Sunday, April 18, 2010
Don't Count Your Chickens...
I was walking with a neighbor tonight, a nice woman who is quite friendly but with whom I don't feel I necessarily click, in part because we have had quite different life experiences and I think our interests and intellectual levels also differ (egads, that sounds snooty, but I think it's the truth). However, she is very sweet and I'm getting to know her a little better. Her daughter used to play a lot with my son, but hasn't in probably a year or so - I kind of presumed the daughter felt like she wanted to hang around other girls or even just kids from the public school that she knows. I don't think she has anything against Jeff, but she definitely dropped him. He hasn't seemed to notice (an AS blessing in disguise?), but her mom (this neighbor with whom I was walking) has brought it up a couple of times. Today when I mentioned that sometimes I felt bad that we didn't know more of the neighborhood kids because Jeff goes to private school, she intimated that perhaps that wasn't a bad thing since Jeff has his Problem. I didn't get her meaning, so I said, "What?" She kind of floundered and said something like she didn't want to say he was slow (slow? my son? This actually almost made me laugh. Almost.), but he seemed to have a problem with anger or whatever. Which is true. So I actually explained that that is a common thing among people with Asperger's (she'd never heard of Asperger's). And we kept walking and talking a bit. At one point she again mentioned she felt bad her daughter wasn't playing with Jeff anymore, and I said "Why does it bother you? It doesn't bother me," and she replied, "Because he doesn't have any friends left!" I laughed and replied, "Um, yes he does!" But it stung. Not because it was true, but because the misconceptions she has about my son might just be the tip of the iceberg in terms of what he will face in his life.

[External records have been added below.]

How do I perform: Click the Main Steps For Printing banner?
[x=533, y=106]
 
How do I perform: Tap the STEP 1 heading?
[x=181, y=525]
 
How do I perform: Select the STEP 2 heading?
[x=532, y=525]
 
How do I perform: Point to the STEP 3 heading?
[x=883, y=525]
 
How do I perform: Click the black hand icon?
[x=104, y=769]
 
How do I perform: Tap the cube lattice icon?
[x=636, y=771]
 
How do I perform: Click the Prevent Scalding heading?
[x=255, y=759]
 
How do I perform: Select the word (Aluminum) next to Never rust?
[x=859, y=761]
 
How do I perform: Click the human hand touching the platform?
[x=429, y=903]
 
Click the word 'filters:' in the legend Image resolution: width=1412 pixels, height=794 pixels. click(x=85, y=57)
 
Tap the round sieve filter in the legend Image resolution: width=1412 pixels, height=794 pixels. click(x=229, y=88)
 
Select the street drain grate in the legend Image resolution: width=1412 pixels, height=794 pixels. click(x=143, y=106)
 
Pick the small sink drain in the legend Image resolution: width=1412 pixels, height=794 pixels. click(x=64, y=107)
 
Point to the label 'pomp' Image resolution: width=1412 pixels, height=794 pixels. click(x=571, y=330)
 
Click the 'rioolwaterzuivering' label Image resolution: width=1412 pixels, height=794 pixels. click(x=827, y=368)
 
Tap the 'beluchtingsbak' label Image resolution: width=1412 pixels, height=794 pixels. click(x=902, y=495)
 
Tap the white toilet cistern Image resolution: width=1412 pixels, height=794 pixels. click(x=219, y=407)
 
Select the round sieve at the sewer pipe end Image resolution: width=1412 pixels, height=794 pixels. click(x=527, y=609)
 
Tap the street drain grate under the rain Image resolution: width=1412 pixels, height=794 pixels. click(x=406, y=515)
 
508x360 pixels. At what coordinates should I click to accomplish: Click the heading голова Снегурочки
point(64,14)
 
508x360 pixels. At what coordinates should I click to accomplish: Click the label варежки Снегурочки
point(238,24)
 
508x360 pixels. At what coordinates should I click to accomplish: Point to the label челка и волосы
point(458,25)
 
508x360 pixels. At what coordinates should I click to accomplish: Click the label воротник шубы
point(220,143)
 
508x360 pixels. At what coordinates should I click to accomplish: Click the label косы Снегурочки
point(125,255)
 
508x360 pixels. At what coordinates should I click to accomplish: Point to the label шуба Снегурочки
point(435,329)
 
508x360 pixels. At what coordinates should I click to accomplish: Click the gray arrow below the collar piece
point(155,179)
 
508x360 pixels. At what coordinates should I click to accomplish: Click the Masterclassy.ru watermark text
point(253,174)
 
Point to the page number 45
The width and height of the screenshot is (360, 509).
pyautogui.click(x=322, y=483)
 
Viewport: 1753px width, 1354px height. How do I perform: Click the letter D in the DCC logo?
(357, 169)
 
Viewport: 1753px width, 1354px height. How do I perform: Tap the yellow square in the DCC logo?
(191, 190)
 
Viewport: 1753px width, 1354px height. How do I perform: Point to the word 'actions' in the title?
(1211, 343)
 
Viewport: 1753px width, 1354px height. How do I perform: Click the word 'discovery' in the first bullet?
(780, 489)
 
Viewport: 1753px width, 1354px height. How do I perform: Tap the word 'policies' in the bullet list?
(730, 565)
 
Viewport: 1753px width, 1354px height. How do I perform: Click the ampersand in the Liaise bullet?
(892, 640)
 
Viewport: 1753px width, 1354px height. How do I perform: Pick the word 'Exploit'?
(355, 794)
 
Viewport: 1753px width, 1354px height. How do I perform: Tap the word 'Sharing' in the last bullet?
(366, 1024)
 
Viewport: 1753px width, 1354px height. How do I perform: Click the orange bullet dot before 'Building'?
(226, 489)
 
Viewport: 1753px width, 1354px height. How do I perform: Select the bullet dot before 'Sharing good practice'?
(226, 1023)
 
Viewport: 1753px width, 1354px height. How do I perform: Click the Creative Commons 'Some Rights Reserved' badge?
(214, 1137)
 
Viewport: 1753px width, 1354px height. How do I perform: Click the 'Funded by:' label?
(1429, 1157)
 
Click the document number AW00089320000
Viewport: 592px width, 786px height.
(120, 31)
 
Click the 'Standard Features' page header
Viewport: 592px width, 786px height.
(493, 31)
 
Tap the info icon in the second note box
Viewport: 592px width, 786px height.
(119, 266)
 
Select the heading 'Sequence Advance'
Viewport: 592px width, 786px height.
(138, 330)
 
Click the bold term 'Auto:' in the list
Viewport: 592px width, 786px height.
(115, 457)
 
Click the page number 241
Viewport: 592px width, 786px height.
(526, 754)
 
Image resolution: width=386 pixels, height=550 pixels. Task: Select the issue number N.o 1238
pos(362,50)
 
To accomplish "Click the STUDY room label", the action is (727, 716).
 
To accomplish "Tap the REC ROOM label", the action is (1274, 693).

I know we all have misconceptions about other people. We all make judgments based on what we see and hear, and sometimes those judgments are wrong. I know I do it. I know I did it about this neighbor in some ways, presuming from the start we wouldn't be friends because we were just too different. Still, it stings to know that Jeff's "differences" are being noticed even by people who don't know him well. So far it hasn't come often in negative forms, but it's still there. And I wish I could protect him, so that nothing could ever hurt him. Luckily, oddly enough, I think the AS *will* protect him in some ways, in that he's often just unaware of what's going on around him and people's reactions to him. But will that last? Should it?
I just want him to know he will always be loved. Fiercely. But will the time come when familial love isn't cool, isn't worth as much as peer acceptance and approval? What happens when mom loves him, but mom isn't cool? Will he make friends? He has two main friends right now, and a few younger friends he likes. Will he be able to maintain those friendships as he enters the middle school years? Will those boys catch on that Jeff is a bit different, that he doesn't always get the back-and-forth give-and-take nature of friendship? Will they start to care about his tics, instead of just basically ignoring them? Will he feel hurt? How will he deal with it?
I don't know. I guess I can't know. And that's what breaks my heart. I don't like not knowing, I don't like not being able to protect and fix and deflect and... These same feelings arise around Eleanor, too. Same feelings, different issues and different realities. I guess this is the nature of being a parent. But this Mother Hen isn't liking it too much. She just wants to gather her eggs and never leave the henhouse.